Editor’s note: In everything, even a pandemic, there is a bright spot. This is the first in a series highlight local, positive entities and people who have made an impact during the year.
Mission Marshall has not only survived 2020, but thrived this year, serving considerably more than on average and expanding their coverage to both Harrison and Marion County residents.
Director of the food pantry Misty Scott said that none of that would have been possible this year, if it were not for the tremendous outpouring of support from community members.
“The support we have received has just blown us away,” Scott said. “Living in this community has always made us proud, but this year we would not have been able to support any of the families that we did without the help of the community.”
With the outbreak of the COVID-19 virus, and the shutdown of local businesses that resulted, Mission Marshall saw a rise in need this year.
Scott said that they also faced new challenges, including changing the way that they distribute food to community members, along with simply keeping enough supply to meet the ongoing demand.
Not only was there a greater need in community members within Harrison County, but Scott said that the pantry saw a rise in community members coming over from the neighboring Marion County in search of extra support.
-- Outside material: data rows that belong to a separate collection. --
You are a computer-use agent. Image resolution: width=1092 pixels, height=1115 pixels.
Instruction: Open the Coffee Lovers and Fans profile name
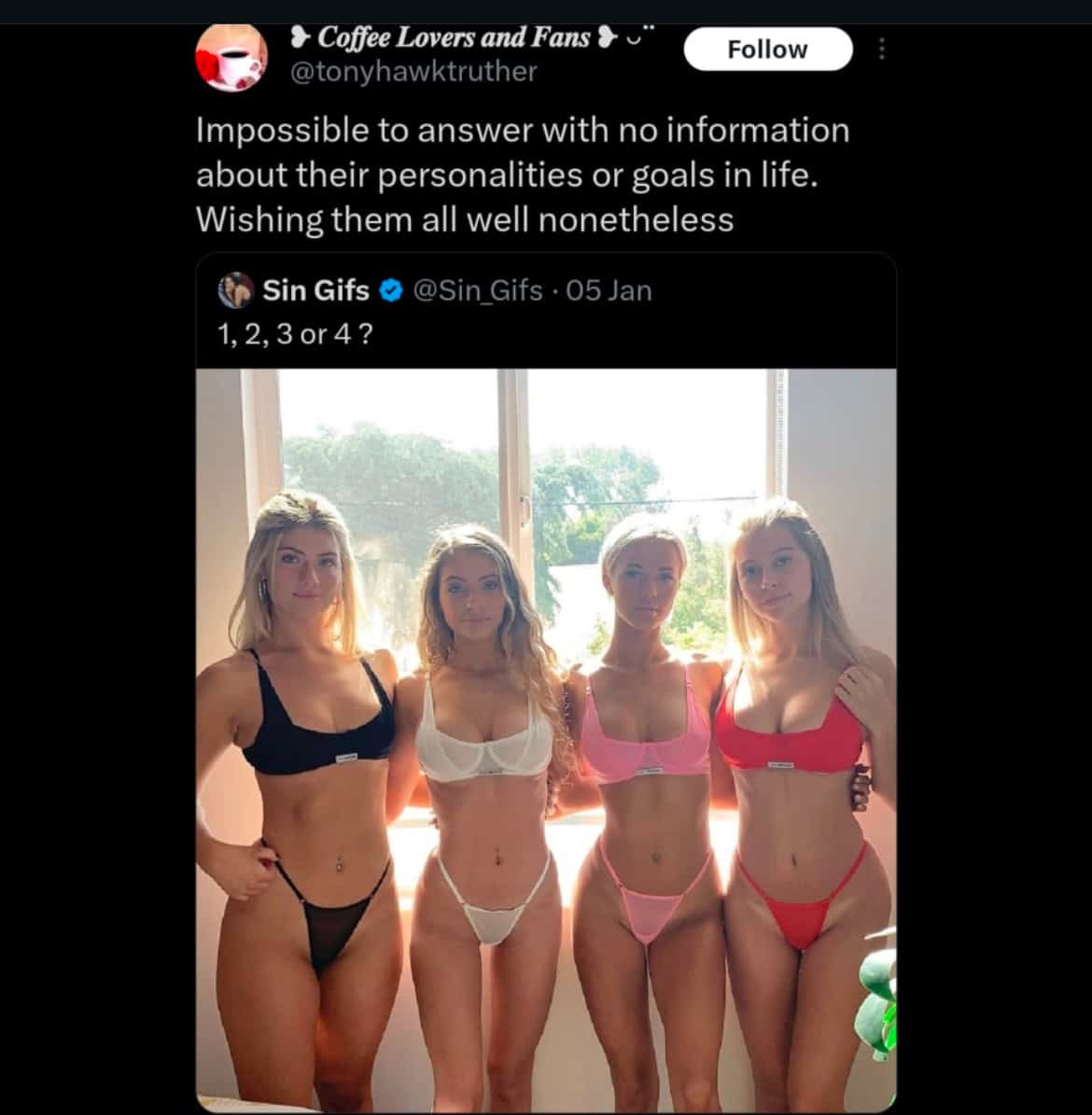click(454, 37)
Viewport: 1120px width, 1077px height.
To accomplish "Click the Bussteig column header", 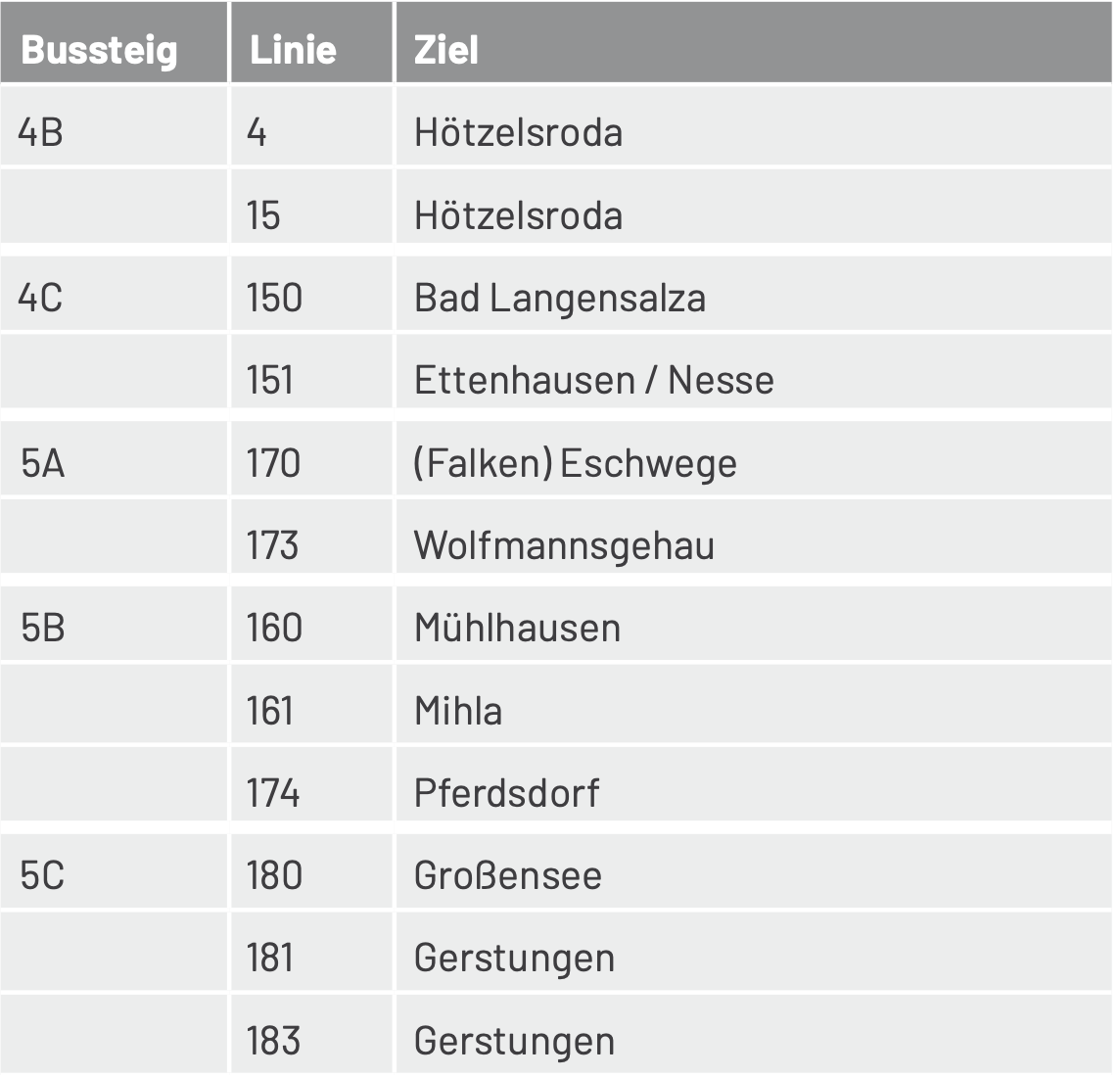I will 114,43.
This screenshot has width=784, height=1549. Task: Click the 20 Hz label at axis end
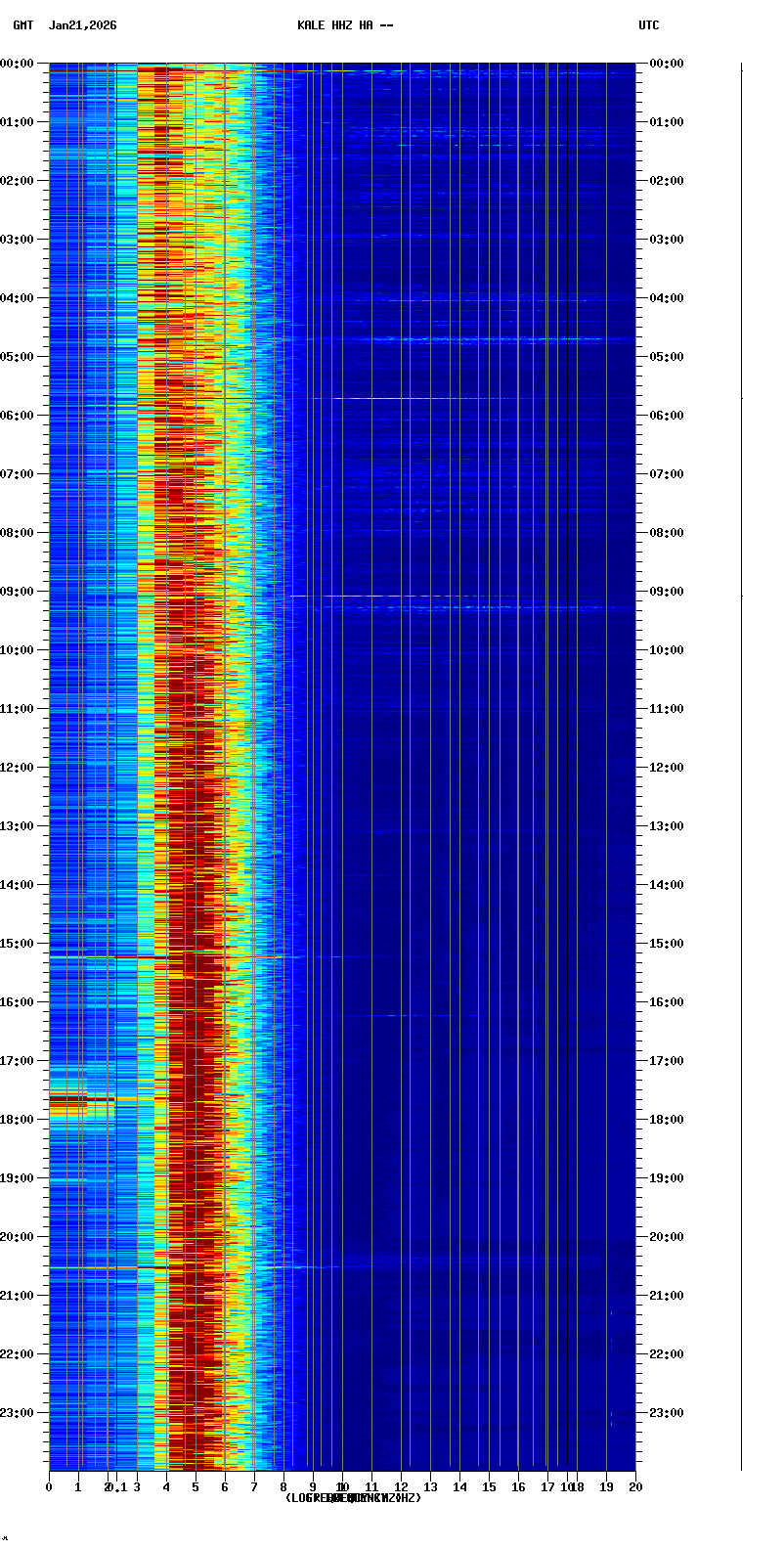point(635,1487)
Scott previously explained that it was the pantry’s policy at the time to help the Marion county resident for one month, as well as provide them with resources to the pantries in their county. However, Scott said that they found that a number of those residents were already aware of the local pantries, but that they simply were unable to provide enough food for the current need in the community.
So, in October, the board of directors at Mission Marshall opted to increase their coverage area, and provide monthly support for residents of both counties. Scott said that now, it is all about getting the word out, and making sure that those who may have been turned away before after the first month know that they can now return to Mission Marshall.
This continued increase in the amount of support provided by Mission Marshall was able to be accomplished this year in large part to the continued support from local community members and organizations.
Scott said that it is thanks to community efforts like UpliftETX, an organization that was created to provide a month long fundraiser and food drive in support of Mission Marshall earlier this year, and the Harrison County Agrilife group that is currently hosting a large holiday food drive competition to support the organization, that the food pantry has been able to operate in the capacity that it has.
Additionally, Scott said that in some small ways she is grateful that the pandemic has forced the food pantry to think critically and creatively about the way that they serve the community.
This has led to a new program that Mission Marshall is planning to unveil early 2021 that allows community members to complete all of their paperwork for the food pantry online, including allowing customers to individually select the items they wish to receive and in what quantities.
Scott said that before COVID-19 community members were able to walk through the pantry that was set up in a grocery store style, and select their own products.
However, since the outbreak, Mission Marshall Volunteers have been selecting and boxing monthly food packages for community members in need. Scott said that this new program allows them to digitally go back to the preferred grocery store style distribution, and make sure that community members get the food that they actually want and need.
Additionally, Scott said that to help assist community members who may suffer from bad eye sight or literacy issues, the selection process will be mainly visual.
The online process also allows congestion in the food pantry to be limited, and allows a much more stream lined process for many community members with jobs or other obligations that force them to have a limited time available to visit.
Scott said that if it were not for the outbreak of COVID-19, none of these changes would be in the works for next year.
“There is always a bright spot, in everything,” Scott said.